[Source records]
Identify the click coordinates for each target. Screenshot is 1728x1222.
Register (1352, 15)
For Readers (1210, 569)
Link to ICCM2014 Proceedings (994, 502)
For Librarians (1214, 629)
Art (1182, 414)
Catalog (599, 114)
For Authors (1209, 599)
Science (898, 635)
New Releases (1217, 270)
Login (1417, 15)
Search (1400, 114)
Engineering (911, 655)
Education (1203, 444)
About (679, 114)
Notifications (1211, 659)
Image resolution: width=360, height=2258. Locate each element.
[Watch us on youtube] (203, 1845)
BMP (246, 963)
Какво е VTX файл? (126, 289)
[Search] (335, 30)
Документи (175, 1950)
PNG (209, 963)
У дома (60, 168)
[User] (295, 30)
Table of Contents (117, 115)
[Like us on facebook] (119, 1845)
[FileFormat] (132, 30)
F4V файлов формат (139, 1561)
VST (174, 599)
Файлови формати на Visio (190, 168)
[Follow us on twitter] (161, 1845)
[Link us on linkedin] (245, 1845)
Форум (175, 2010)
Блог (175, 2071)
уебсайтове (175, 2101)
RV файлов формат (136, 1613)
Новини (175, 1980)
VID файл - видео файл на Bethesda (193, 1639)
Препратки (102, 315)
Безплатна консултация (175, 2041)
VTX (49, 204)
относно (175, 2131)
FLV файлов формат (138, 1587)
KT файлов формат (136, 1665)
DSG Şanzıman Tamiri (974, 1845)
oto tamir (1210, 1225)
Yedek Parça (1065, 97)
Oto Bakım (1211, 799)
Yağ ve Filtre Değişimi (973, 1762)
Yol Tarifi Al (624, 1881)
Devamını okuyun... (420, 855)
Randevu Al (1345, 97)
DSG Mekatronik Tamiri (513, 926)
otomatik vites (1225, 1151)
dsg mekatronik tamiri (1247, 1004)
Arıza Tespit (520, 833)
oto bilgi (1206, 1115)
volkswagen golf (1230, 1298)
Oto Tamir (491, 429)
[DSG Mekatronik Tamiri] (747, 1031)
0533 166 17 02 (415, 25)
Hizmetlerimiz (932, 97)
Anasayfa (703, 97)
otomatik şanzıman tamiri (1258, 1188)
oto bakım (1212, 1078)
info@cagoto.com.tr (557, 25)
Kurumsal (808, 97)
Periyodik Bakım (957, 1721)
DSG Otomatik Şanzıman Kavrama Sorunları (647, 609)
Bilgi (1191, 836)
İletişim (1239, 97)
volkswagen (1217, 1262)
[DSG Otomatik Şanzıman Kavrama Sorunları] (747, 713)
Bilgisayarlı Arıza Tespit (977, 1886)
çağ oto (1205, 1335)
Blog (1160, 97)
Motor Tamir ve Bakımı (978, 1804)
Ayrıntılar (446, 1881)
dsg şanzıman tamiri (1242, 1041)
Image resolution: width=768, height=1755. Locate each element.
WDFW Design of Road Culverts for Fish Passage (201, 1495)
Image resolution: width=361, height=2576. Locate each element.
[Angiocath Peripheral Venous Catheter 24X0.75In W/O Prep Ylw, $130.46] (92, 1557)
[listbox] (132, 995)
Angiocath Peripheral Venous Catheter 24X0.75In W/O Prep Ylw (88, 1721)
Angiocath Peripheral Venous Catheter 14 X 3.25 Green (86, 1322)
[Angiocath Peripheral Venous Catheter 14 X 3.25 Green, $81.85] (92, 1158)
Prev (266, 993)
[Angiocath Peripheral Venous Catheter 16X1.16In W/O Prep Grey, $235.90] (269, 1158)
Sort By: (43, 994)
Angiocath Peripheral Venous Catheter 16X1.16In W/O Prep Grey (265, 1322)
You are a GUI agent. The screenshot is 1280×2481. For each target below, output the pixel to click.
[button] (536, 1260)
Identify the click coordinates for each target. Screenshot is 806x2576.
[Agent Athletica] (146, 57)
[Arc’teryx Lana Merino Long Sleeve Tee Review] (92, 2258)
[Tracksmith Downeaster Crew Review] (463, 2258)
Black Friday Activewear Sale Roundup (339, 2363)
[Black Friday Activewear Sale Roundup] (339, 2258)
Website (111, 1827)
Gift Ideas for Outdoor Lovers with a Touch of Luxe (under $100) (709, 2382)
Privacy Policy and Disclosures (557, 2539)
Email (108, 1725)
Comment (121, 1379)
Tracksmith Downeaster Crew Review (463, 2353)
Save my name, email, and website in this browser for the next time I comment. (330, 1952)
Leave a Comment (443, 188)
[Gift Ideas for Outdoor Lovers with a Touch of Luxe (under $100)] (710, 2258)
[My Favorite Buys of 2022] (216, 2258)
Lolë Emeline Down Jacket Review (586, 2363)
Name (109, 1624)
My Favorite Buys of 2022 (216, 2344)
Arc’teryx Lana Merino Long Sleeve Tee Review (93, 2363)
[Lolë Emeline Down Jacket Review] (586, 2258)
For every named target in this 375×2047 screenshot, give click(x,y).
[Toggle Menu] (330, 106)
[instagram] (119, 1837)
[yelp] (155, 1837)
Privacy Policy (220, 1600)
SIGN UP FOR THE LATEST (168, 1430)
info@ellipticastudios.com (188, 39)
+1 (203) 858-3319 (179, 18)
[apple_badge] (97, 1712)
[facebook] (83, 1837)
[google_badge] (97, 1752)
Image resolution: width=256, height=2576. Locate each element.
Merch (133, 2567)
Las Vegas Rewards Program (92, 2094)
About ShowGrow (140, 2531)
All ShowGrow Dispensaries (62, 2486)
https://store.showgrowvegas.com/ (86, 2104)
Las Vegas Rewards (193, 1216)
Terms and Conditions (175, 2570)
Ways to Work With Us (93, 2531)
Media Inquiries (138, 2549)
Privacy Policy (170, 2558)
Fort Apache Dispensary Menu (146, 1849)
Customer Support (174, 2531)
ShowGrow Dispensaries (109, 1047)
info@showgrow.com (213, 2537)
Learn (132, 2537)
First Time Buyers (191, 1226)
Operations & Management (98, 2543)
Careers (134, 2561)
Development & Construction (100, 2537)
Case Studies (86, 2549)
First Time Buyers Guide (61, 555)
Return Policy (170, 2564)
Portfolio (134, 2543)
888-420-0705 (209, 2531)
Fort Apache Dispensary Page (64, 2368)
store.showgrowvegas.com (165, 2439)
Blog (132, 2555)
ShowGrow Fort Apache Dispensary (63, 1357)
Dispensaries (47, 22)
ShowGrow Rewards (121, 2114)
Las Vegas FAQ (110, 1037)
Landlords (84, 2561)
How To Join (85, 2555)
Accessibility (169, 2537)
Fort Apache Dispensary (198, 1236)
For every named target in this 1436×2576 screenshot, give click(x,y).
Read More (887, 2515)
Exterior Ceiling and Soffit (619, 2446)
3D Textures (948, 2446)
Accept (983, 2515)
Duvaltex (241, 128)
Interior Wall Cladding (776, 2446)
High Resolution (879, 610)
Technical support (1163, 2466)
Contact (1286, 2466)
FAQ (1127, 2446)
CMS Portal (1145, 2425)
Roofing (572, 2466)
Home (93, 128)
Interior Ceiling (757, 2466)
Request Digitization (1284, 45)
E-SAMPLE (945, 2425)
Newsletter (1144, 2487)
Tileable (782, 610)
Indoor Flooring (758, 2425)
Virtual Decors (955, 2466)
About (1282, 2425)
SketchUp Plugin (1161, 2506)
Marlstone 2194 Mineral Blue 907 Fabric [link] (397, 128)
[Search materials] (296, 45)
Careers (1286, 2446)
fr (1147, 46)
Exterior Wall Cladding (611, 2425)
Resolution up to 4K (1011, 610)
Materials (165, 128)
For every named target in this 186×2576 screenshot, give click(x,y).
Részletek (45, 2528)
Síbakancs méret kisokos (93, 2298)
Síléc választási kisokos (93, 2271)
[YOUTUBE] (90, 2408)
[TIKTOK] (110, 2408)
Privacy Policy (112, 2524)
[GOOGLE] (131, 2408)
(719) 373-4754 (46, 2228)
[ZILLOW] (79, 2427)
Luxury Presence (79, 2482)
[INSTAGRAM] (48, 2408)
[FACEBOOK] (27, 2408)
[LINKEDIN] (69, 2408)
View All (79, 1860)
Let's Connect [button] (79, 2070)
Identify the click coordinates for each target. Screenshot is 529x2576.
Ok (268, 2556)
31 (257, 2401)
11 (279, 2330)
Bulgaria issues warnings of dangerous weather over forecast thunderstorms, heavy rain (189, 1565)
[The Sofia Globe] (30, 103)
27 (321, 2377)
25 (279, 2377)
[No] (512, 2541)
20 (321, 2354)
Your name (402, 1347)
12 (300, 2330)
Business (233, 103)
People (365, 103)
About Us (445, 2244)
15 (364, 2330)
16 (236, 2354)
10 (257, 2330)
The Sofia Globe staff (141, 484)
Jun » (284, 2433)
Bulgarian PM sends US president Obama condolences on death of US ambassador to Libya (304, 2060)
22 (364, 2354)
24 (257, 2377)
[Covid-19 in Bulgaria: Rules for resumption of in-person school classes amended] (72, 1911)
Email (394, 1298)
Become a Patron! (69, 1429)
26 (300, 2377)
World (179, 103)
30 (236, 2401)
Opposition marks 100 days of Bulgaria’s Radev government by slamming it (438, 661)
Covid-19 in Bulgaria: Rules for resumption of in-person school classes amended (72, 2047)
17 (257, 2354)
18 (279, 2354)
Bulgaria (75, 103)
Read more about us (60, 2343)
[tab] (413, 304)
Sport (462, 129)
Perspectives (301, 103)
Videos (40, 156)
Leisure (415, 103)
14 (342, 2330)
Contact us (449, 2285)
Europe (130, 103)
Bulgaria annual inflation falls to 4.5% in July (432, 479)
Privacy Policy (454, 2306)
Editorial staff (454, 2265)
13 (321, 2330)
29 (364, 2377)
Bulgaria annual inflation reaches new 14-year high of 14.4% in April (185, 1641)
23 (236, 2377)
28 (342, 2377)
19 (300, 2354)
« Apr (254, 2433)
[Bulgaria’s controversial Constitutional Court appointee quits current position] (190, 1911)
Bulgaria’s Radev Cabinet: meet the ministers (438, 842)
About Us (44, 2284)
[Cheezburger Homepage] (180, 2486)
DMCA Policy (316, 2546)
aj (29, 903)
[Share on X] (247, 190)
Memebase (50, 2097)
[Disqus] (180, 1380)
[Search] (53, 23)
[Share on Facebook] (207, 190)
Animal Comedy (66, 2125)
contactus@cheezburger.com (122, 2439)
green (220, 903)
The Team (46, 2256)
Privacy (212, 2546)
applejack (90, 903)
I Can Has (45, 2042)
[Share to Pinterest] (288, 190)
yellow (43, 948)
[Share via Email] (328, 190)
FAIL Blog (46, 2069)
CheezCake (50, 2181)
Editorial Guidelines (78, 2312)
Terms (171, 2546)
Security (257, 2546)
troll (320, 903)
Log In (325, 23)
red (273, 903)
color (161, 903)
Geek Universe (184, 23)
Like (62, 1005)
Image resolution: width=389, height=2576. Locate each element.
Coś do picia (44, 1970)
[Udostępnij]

**Task directions**
Among the lines above, repeat exactly those from the line with "Новини (175, 1980)" to the line with "Arıza Tespit (520, 833)", counting both ends.

**Answer to the problem**
Новини (175, 1980)
VID файл - видео файл на Bethesda (193, 1639)
Препратки (102, 315)
Безплатна консултация (175, 2041)
VTX (49, 204)
относно (175, 2131)
FLV файлов формат (138, 1587)
KT файлов формат (136, 1665)
DSG Şanzıman Tamiri (974, 1845)
oto tamir (1210, 1225)
Yedek Parça (1065, 97)
Oto Bakım (1211, 799)
Yağ ve Filtre Değişimi (973, 1762)
Yol Tarifi Al (624, 1881)
Devamını okuyun... (420, 855)
Randevu Al (1345, 97)
DSG Mekatronik Tamiri (513, 926)
otomatik vites (1225, 1151)
dsg mekatronik tamiri (1247, 1004)
Arıza Tespit (520, 833)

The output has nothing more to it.